Дюбуа сидел красный, как вареный рак. Открывал рот. Закрывал.
— Откуда вы это взяли⁈ — прошипел он наконец. — Кто вам наплел⁈
— Читал, — соврал я не моргнув.
— Где⁈
— Много где, — хмыкнул я.
Он задышал. Схватил бокал, выпил залпом.
И тут я, посмеиваясь, добил:
— Да и сами-то вы, мсье, отчего здесь?
Француз поставил бокал.
— Что?
— Ну как же. — Я развел руками. — Франция ваша прекрасная. Кухня, культура, соусы, утонченность. Париж. А вы — тут, у дикарей. В стране, где едят гуся и парятся в бане. — Я склонил голову набок. — Отчего же не там? Что вас-то сюда занесло, а?
Дюбуа не ответил. Лицо у него, только что красное, вдруг стало другим. Осунулось. Складка у рта сделалась глубже, и в один миг он перестал быть надутым индюком.
Пальцы легли на ножку бокала и сжались.
— Это, — проговорил он тихо, — вас не касается.
Секунду мы смотрели друг на друга через стол.
Он бежал. Не приехал — бежал. Интересно, долги? Дуэль? Женщина? Политика?

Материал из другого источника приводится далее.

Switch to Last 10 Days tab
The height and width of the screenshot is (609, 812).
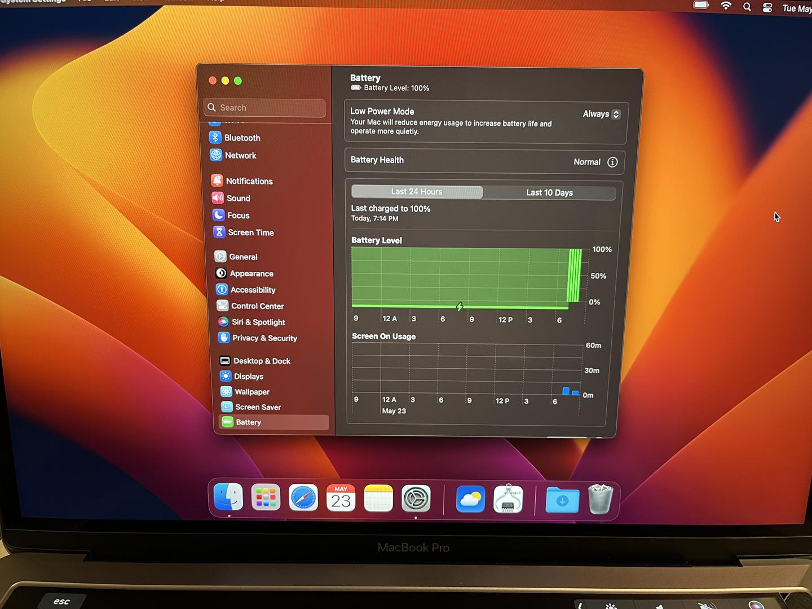tap(549, 193)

Что-то он там натворил, мсье Дюбуа. Или что-то натворили с ним.
«Не сейчас, потом».
— Не касается так не касается, — сказал ровно. — Не мое дело!
Дюбуа моргнул явно, не ожидая от меня. Помолчал и разжал пальцы на бокале.

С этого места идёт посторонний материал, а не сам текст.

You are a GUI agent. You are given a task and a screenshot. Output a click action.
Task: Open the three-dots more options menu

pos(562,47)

— Не надо было, — согласился он. И, помедлив: — Merci.
Ели молча. Потом француз оттаял, и я перешел к делу.
— Завтра поедем к матушке на могилу.
— Разумеется. — Дюбуа отставил тарелку. — Мадам Адельсон настаивала. Панихида, крест. Я поеду с вами. Как далеко?
— Не знаю, выясню. Спрошу внизу, наймем извозчика — доберемся.

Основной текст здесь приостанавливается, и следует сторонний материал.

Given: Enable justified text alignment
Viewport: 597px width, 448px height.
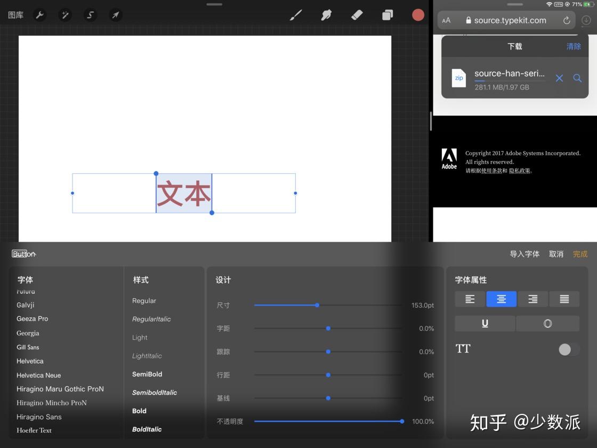Looking at the screenshot, I should coord(564,299).
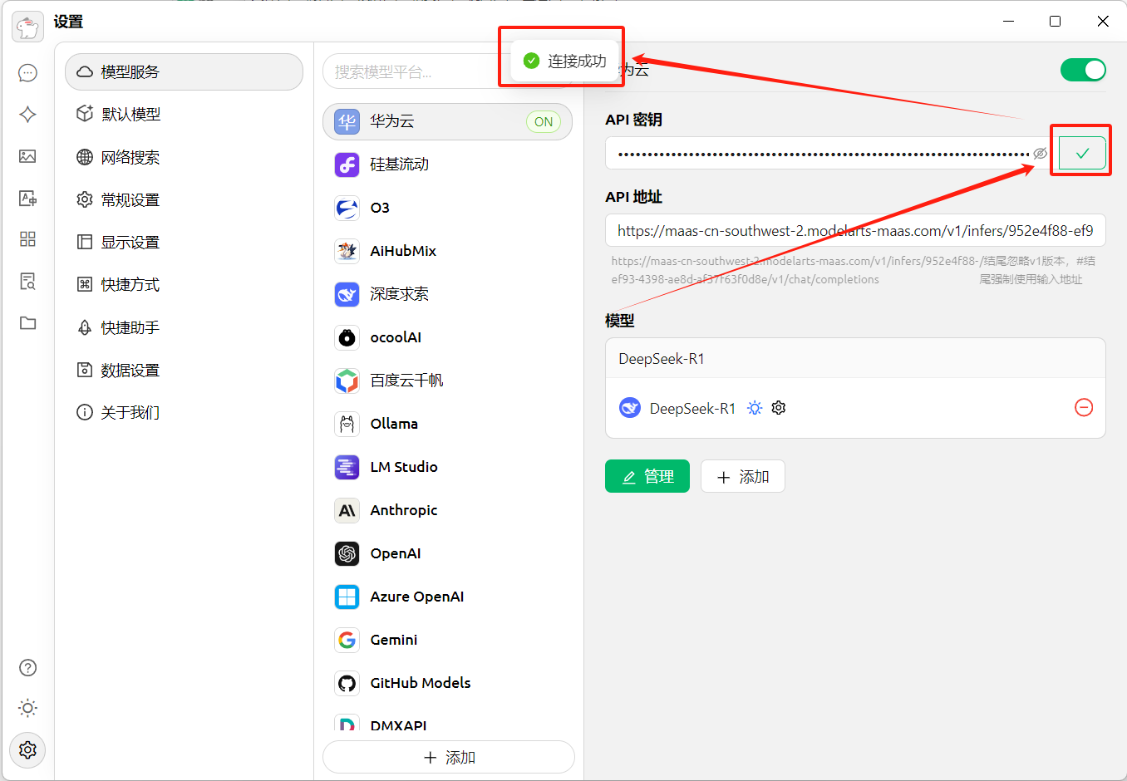Click the reasoning lightbulb icon beside DeepSeek-R1
The width and height of the screenshot is (1127, 781).
pos(755,407)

И вот тут француз, уже отошедший, уже сытый и добрый, вдруг поднял бровь. И в глазах у него мелькнула ехидца.
— Не знаете? — протянул он с деланым удивлением. — Вы не знаете, как проехать к могиле собственной матери?
Он подался вперед, наслаждаясь.
— Позвольте, мсье. Сын не знает дороги к матушке? Это, простите, странно. Даже… подозрительно.
«Вот сволочь. Отыгрался».
Я положил вилку, аккуратно, на край тарелки.
Поднял на него глаза.
— Мне было четыре, — сказал я тихо. — Когда матушка померла.
Дюбуа осекся.
— Четыре года, мсье. Я отцу до пояса не доставал. — Я говорил ровно, глядя ему прямо в лицо. — Помню, как меня подняли, чтоб я через край гроба заглянул. Помню могилу. Помню, как его за руку держал и его слова! А дороги — не помню.
Француз медленно опустил глаза.
— А после отец сгинул уже в Петербурге, — добавил я. — И приют, а там совсем другое показывали!
Дюбуа замер, и лицо его сделалось виноватым.
— Простите, — глухо сказал он. — Это было… скверно с моей стороны.
— Ничего.
Наверх поднимались молча.
В номере Дюбуа сразу пошел к креслу — грузно, устало. Я постоял у окна.